Records for processing |
####

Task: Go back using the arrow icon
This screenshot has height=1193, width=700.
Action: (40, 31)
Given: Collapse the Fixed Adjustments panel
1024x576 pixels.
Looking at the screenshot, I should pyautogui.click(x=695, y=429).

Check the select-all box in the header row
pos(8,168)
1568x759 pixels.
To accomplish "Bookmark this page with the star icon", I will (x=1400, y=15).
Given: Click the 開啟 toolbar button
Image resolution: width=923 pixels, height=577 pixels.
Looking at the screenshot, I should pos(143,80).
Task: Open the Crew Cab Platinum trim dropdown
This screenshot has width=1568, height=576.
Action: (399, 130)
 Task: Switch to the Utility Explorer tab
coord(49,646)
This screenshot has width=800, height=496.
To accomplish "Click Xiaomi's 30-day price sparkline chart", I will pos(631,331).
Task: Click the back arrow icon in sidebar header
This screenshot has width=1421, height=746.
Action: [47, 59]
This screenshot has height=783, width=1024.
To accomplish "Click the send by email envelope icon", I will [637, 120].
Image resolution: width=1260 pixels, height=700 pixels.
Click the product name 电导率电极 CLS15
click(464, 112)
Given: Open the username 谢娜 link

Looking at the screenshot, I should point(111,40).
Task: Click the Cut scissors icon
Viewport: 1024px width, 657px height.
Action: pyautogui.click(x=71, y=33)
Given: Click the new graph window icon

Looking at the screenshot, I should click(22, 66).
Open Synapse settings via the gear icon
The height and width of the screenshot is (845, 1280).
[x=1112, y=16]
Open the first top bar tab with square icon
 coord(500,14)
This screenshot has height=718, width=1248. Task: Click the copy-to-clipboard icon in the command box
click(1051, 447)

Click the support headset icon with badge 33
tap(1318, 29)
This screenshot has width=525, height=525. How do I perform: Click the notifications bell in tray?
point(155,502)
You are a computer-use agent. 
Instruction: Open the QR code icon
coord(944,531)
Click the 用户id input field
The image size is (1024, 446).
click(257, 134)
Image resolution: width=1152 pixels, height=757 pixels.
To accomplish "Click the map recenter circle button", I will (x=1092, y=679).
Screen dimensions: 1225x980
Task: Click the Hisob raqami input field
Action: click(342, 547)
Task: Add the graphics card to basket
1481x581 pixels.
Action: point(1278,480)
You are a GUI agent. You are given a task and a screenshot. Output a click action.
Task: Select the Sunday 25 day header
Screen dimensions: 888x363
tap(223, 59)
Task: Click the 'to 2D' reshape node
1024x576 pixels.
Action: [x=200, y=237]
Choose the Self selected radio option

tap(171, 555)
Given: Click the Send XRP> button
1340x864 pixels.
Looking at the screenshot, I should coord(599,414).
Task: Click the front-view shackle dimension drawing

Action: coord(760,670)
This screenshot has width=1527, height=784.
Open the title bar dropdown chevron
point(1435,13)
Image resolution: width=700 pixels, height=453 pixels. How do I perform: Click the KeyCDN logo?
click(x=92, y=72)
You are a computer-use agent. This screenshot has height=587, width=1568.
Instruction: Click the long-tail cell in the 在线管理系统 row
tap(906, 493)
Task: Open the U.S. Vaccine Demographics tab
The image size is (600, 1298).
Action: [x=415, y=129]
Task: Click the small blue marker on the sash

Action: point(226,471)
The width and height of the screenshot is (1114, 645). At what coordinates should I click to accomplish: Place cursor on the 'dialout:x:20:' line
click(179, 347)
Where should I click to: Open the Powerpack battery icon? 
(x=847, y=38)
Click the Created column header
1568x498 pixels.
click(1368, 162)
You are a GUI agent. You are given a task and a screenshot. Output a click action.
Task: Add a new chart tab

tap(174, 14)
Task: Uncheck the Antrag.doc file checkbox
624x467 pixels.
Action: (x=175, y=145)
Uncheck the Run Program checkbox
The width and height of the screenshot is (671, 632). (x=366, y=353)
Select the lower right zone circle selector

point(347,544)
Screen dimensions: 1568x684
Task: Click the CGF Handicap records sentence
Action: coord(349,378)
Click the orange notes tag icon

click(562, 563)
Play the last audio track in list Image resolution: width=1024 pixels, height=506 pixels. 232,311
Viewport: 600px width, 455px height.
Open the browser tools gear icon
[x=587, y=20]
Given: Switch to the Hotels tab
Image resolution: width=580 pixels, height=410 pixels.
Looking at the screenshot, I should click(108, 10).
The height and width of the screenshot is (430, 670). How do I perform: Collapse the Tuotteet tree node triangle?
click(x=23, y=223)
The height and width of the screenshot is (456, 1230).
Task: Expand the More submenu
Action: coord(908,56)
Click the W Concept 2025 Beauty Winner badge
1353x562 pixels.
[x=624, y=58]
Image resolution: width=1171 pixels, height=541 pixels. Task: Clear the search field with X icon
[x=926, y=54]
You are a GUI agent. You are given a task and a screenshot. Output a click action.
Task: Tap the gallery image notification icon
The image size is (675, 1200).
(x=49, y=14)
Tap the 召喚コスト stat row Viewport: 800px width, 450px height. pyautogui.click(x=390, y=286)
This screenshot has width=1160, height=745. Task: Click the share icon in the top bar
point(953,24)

####

Considering only the material above, set down every line from the one with "Open the title bar dropdown chevron" to the one with "Click the Created column header", inclusive, exactly as written.

Open the title bar dropdown chevron
point(1435,13)
Image resolution: width=700 pixels, height=453 pixels. How do I perform: Click the KeyCDN logo?
click(x=92, y=72)
You are a computer-use agent. This screenshot has height=587, width=1568.
Instruction: Click the long-tail cell in the 在线管理系统 row
tap(906, 493)
Task: Open the U.S. Vaccine Demographics tab
The image size is (600, 1298).
Action: [x=415, y=129]
Task: Click the small blue marker on the sash

Action: point(226,471)
The width and height of the screenshot is (1114, 645). At what coordinates should I click to accomplish: Place cursor on the 'dialout:x:20:' line
click(179, 347)
Where should I click to: Open the Powerpack battery icon? 
(x=847, y=38)
Click the Created column header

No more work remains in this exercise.